Segment Open
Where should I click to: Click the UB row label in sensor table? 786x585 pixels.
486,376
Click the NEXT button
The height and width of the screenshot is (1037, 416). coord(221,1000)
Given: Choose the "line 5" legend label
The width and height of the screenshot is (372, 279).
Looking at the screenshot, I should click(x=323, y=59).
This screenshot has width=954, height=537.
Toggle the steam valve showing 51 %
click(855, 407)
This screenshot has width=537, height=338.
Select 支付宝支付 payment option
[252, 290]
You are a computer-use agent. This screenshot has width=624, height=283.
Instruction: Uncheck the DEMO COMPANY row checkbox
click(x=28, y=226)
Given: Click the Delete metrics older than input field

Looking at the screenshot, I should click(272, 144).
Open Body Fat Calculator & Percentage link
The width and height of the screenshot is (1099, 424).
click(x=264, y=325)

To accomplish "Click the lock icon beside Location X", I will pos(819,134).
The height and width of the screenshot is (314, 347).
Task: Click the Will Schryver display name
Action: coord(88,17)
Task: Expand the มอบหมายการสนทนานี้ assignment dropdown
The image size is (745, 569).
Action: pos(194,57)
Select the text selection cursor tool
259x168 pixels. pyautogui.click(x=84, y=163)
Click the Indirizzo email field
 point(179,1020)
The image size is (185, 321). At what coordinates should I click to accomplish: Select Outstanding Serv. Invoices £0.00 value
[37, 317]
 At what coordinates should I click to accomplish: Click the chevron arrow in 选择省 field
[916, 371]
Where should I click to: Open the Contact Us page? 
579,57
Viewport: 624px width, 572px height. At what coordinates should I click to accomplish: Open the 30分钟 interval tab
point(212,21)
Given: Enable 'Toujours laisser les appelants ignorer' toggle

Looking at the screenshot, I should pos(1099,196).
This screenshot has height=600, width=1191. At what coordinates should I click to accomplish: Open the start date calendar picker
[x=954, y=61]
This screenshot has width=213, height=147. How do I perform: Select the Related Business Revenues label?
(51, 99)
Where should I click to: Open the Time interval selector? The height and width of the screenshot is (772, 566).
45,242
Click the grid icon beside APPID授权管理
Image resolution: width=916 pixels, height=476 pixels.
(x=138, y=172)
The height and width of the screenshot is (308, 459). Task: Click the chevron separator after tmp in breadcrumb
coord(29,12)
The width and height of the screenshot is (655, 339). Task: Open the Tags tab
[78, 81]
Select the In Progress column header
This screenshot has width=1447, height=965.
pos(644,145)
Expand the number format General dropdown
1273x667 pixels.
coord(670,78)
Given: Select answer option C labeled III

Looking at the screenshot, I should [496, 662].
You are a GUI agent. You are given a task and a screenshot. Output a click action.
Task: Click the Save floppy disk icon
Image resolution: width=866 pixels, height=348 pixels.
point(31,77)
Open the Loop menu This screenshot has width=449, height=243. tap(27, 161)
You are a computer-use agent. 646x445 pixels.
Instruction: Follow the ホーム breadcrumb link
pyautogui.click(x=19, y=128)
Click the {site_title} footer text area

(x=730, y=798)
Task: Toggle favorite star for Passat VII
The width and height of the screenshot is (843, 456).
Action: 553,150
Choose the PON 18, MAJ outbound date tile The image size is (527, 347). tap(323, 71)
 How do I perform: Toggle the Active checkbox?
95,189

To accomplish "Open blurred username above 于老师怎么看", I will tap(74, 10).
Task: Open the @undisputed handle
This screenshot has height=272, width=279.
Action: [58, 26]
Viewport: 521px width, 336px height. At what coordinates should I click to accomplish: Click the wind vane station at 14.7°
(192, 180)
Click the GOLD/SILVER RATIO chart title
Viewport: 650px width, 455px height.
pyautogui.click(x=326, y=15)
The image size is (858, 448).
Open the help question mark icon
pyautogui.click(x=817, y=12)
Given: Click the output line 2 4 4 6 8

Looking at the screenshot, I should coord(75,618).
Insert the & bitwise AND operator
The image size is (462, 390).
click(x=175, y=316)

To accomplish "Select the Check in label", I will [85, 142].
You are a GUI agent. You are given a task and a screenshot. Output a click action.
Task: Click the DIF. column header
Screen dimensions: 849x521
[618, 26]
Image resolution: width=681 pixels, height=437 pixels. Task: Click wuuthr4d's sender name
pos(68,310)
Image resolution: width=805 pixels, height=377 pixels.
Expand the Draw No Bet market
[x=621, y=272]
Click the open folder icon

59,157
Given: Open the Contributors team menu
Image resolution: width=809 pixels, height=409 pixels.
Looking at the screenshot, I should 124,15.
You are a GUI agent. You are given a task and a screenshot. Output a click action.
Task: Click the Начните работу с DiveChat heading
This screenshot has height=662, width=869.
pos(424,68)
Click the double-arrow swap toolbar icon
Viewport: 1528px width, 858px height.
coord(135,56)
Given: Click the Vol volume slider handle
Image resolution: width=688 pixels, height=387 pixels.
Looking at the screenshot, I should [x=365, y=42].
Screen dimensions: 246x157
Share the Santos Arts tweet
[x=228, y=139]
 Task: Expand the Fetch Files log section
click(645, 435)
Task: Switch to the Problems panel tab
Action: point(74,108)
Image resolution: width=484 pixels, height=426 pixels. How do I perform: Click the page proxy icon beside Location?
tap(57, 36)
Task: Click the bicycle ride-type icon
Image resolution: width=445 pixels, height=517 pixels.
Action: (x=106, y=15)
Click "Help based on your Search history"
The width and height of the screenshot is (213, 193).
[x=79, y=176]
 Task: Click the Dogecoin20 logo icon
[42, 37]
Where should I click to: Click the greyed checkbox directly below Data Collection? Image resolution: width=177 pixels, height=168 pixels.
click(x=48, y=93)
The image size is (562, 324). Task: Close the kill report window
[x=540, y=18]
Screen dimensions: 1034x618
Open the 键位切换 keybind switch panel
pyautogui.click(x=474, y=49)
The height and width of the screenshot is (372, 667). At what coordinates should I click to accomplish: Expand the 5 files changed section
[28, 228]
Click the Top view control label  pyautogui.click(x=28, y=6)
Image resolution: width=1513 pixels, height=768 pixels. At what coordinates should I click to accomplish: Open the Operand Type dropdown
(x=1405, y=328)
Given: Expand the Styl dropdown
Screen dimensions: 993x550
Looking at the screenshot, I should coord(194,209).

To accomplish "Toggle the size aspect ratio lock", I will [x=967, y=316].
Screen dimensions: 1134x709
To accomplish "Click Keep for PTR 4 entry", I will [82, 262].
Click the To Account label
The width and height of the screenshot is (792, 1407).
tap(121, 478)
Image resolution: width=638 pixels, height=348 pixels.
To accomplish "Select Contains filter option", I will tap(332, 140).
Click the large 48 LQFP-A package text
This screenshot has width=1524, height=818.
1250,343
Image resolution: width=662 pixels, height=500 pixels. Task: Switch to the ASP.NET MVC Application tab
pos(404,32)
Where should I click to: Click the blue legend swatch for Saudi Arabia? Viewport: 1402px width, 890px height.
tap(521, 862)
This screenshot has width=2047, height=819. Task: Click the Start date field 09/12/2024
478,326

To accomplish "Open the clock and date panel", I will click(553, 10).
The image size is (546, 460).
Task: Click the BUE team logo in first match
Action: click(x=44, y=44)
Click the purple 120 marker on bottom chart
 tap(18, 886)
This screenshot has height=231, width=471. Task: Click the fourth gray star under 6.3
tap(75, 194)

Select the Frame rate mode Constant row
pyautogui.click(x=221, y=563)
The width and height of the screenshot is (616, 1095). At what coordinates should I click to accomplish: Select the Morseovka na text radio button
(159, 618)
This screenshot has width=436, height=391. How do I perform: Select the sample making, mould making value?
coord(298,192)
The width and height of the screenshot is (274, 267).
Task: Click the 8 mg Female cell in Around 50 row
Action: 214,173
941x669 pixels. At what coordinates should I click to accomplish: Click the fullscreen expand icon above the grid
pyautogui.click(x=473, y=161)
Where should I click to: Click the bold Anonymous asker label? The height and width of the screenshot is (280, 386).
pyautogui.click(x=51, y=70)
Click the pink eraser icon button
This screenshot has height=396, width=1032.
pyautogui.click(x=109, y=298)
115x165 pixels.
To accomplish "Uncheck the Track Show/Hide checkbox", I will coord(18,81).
Segment Closed
§ WORK INSTRUCTIONS: Each line from the beginning of the entries to the line with "Given: Choose the" must be repeated exactly, with both end lines kept and no other lines given.

§ RESULT:
Where should I click to: Click the UB row label in sensor table? 786x585 pixels.
486,376
Click the NEXT button
The height and width of the screenshot is (1037, 416). coord(221,1000)
Given: Choose the "line 5" legend label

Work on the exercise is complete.